Reducing Australia’s carp invasion

CSIRO scientists are undertaking rigorous tests to determine the safety and suitability of the candidate biocontrol agent Cyprinid herpesvirus 3 (CyHV-3) in managing European carp numbers in Australia.

The Challenge

European carp – an invasive species of Australian waterways

A European carp. Image: Dirk-Jan Kraan/Flickr

European carp (Cyprinus carpio) is a pest that adversely affects the health of our rivers and wetlands. It was first introduced to Australian waterways more than 100 years ago and has since established in every state except the Northern Territory. Able to tolerate a wide range of conditions and habitats, including low-oxygen and brackish water, it is considered one of the country’s major aquatic pests since it massively spread through the Murray-Darling Basin in the late 1980s. Previously held in check by the drought, recent years of flooding rains have brought our river systems back to life, and as a result the carp population has again expanded. This puts increasing pressure on our waterways and native wildlife. 

Our Response

Curbing carp numbers

A recently identified candidate biological control agent may one day keep carp numbers in check.  Our scientists are currently investigating a highly specific viral disease called cyprinid herpesvirus-3, also known as koi herpesvirus (KHV), to help manage carp numbers in Australia. The virus first appeared in Israel in 1998, and spread rapidly throughout much of the world, although not to Australia or New Zealand. It causes high death rates in common carp and in the ornamental koi carp. No other species of fish, including goldfish, are known to be affected by the virus.

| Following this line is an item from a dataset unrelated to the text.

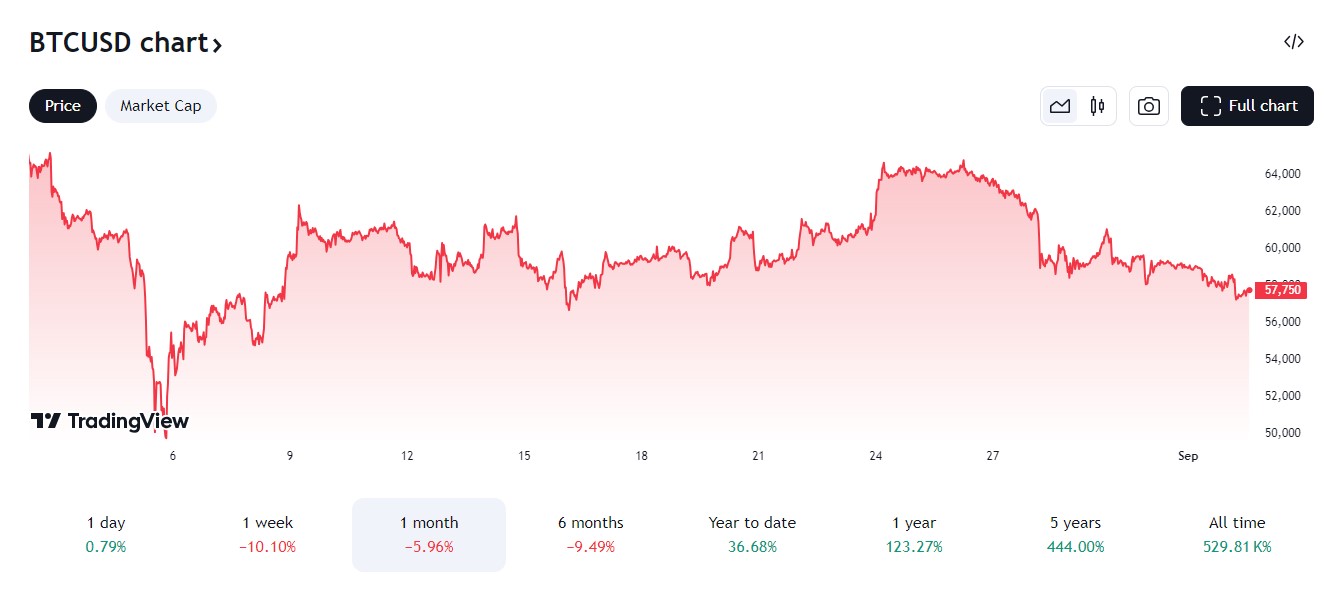Viewport: 1342px width, 592px height.
Task: Click the 24 date marker on axis
Action: (876, 456)
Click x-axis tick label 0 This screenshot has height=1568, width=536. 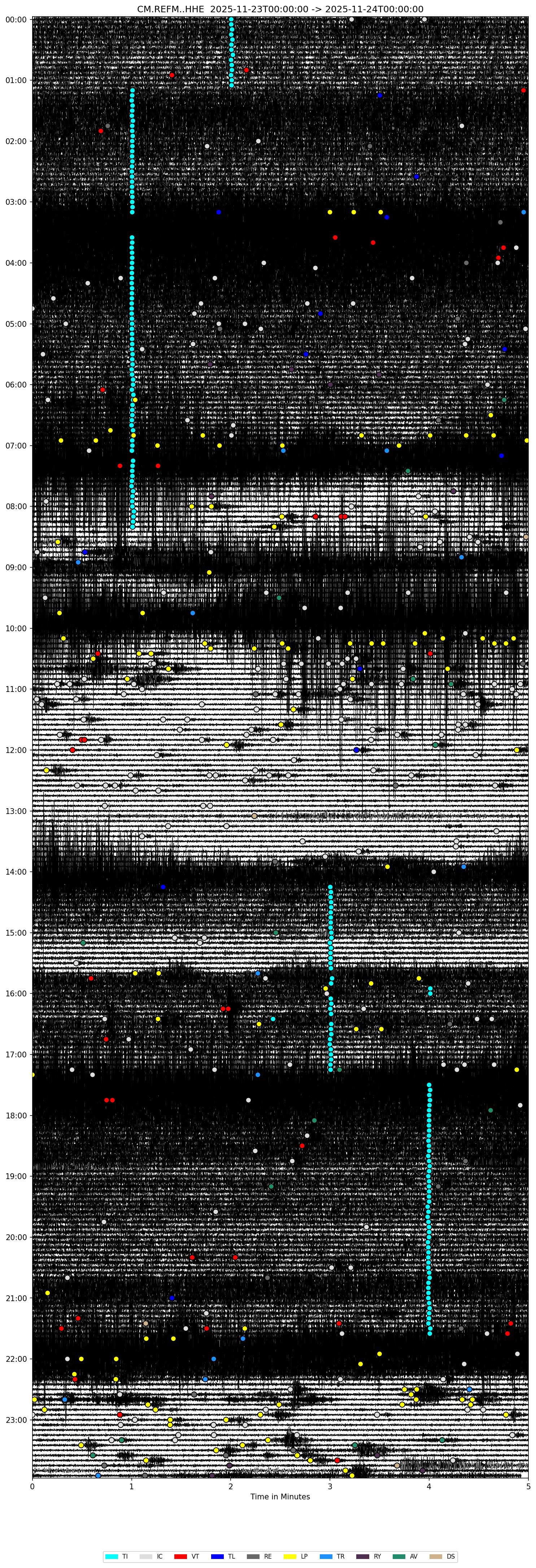(x=32, y=1486)
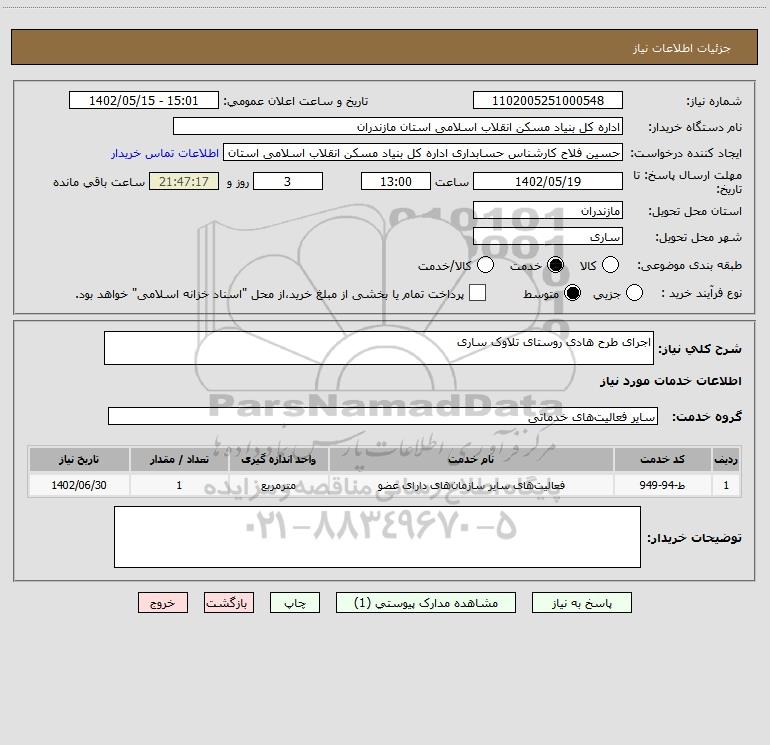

We are undertaking our research within the world’s most sophisticated high containment facility - the CSIRO Australian Animal Health Laboratory, where we are performing rigorous tests to determine the safety and suitability of the virus for controlling carp.

The Results

Carp herpesvirus could stem the tide

We have identified that CyHV-3 does kill Australian pest carps, and it kills them quickly.  Current research has also shown that the virus does not develop in native Australian or any other introduced species of fish.

Over the next few years we’ll continue to test the susceptibility of other fish and amphibian species to CyHV-3 and address questions regarding the safety of possible widespread distribution of the virus, both for people and other animal species.  This work is supported by the Invasive Animals Cooperative Research Centre and the release program is led by the New South Wales Department of Primary Industries.

We will also continue to consult widely with conservation groups, recreational fishers and resource managers.